The venue could not be bettered. The religious solemnity of the Pro-Cathedral was in keeping with the work's atmosphere, secular though that is, and the designer (Mark McIntyre) made excellent use of the space, especially in terms of the subtle lighting (realised by Michael Keat). Colin McColl's direction was sensitive to the beauties of libretto and music and employed an equivalent restraint. The slow movements of the three characters and the flitting figure of the wraithlike child (Amelia Williams) permitted the music and voices to tell their stories. At times the mere appearance of a character at the back of the stage could tell a strong story of its own.

The cast was equal to the demands of music and action, and that is a high compliment. The low baritone of Paul Whelan provided a powerful contract to the high women's voices, and his comparative lack of vibrato meant that his sound blended with theirs nonetheless. Especially impressive was the singing and acting of Joanne Cole as Anna; her facial expressions and body language were always in keeping with the music she was creating so beautifully with her warm mezzo voice. As Mary, Stephanie Acraman was more statuesque, both physically and vocally, which was in keeping with her role as the person who facilitates the reconciliation and relative peace of the ending.

In short, this is a wonderful opera and it was beautifully performed. It remains to hope that it will be seen in productions as good as this throughout the country and abroad. Theatrically and musically it is not beyond the reach of relatively impoverished companies, but it will reward its performers and audiences no less than more lavish styles.

by Nelson Wattie

 

New Zealand Herald - March 6, 2003  Trio Weaves a mighty tapestry of emotions


A new work about colonial New Zealand makes its debut in the Taranaki Festival


 

All has not been well at the inn in New Zealand composer Michael Williams' new opera The Prodigal Child, as singer Paul Whelan's publican character lets us know in his first aria. Against piano and string quartet, alternating between serene harmonies and scattergun rhythms, Whelan sings of the hopelessness of lost, barren pathways and bearing crosses.

Crosses seem appropriate in the venue. Playing to a full church at its Taranaki Festival premiere, the first of NBR New Zealand Opera's 2003 initiatives may well be its bravest. The Prodigal Child is a chamber piece, with Alan Riach's libretto introducing us to three life-beaten characters that fate and geography have thrown together in a colonial pioneer backwater.

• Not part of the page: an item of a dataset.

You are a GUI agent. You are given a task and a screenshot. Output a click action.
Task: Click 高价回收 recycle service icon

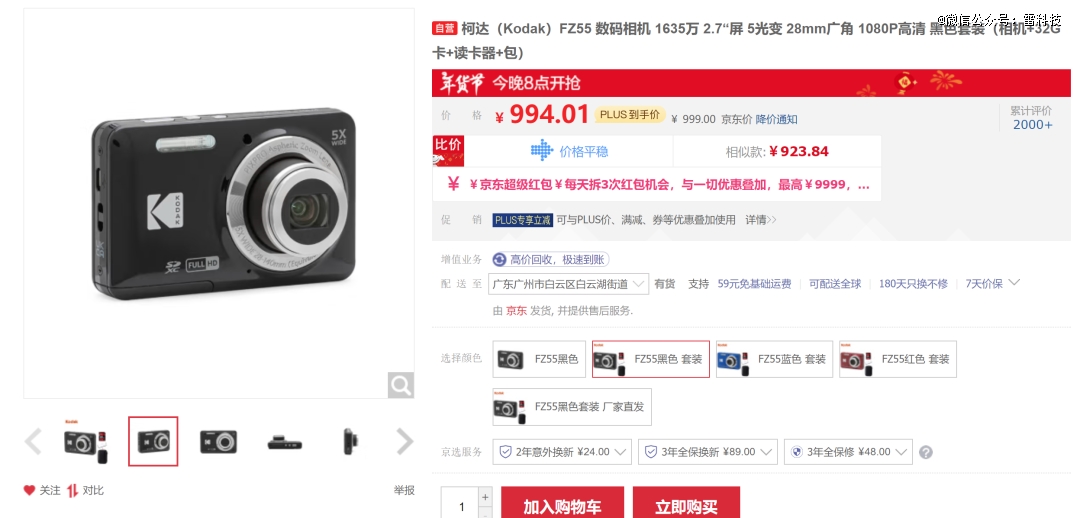click(499, 260)

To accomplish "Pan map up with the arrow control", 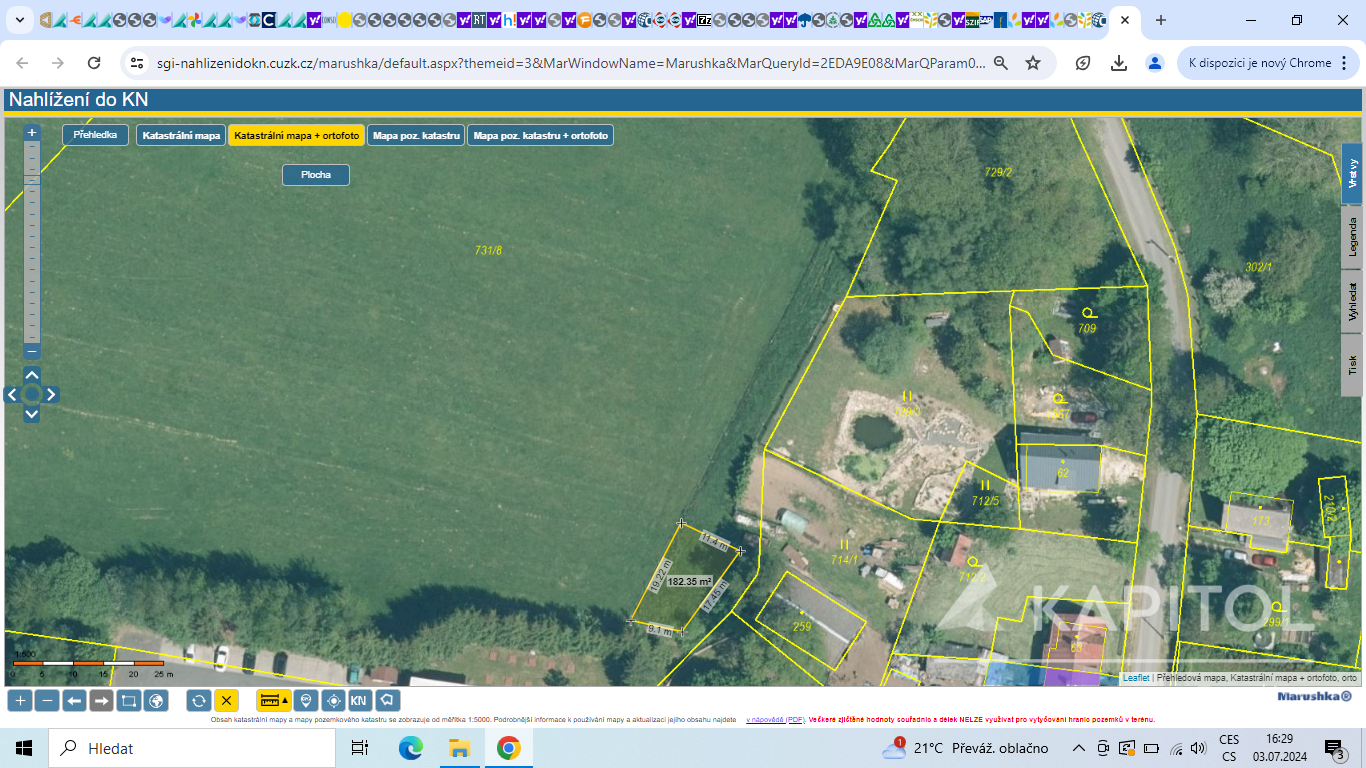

Weaving a tapestry of despair from the trio - Albert, his wife Mary and the wandering Anna - the Opera draws its main impetus from a spirit child, borne by Anna and lost at birth. Deceptively simple on the surface, there are emotions and histories snaking away beneath, not all of which were resolved in the libretto. The relationship between the two women in particular remained elusive.

The Prodigal Child could not have been better cast. Whelan used his towering stage presence and dramatic authority to capture the mercurial mood-shifts of his character. Joanne Cole was heart rendering as Anna, catching all the sorrows of the world in a lullaby refrain. Stephanie Acraman, in fine voice, made the most of the wife's role.

The closing Trio, in which all three finally come together, offered a moment of spiritual transfiguration that could well have been extended.

Williams's score, finely crafted and beautifully realised by his singers, did not fare so well with the strings, despite John Rosser's able direction; intonation problems made the minimalist instrumental interludes threaten to outstay their welcome.

Colin McColl’s direction was sharply drawn from within the characters themselves and mark McIntyre’s stylised set, with its beams and beer bottle window, made resourceful use of ecclesiastical fittings when Amelia Williams' phantom child sprang from the pulpit like a ghostly Pre-Raphaelite waif.

The Prodigal Child is a mighty achievement for the festival and the opera company. The only question remaining is why this work is playing only in New Plymouth and (later this year) Christchurch? In the meantime, there may be time to catch its final performance tonight at 8.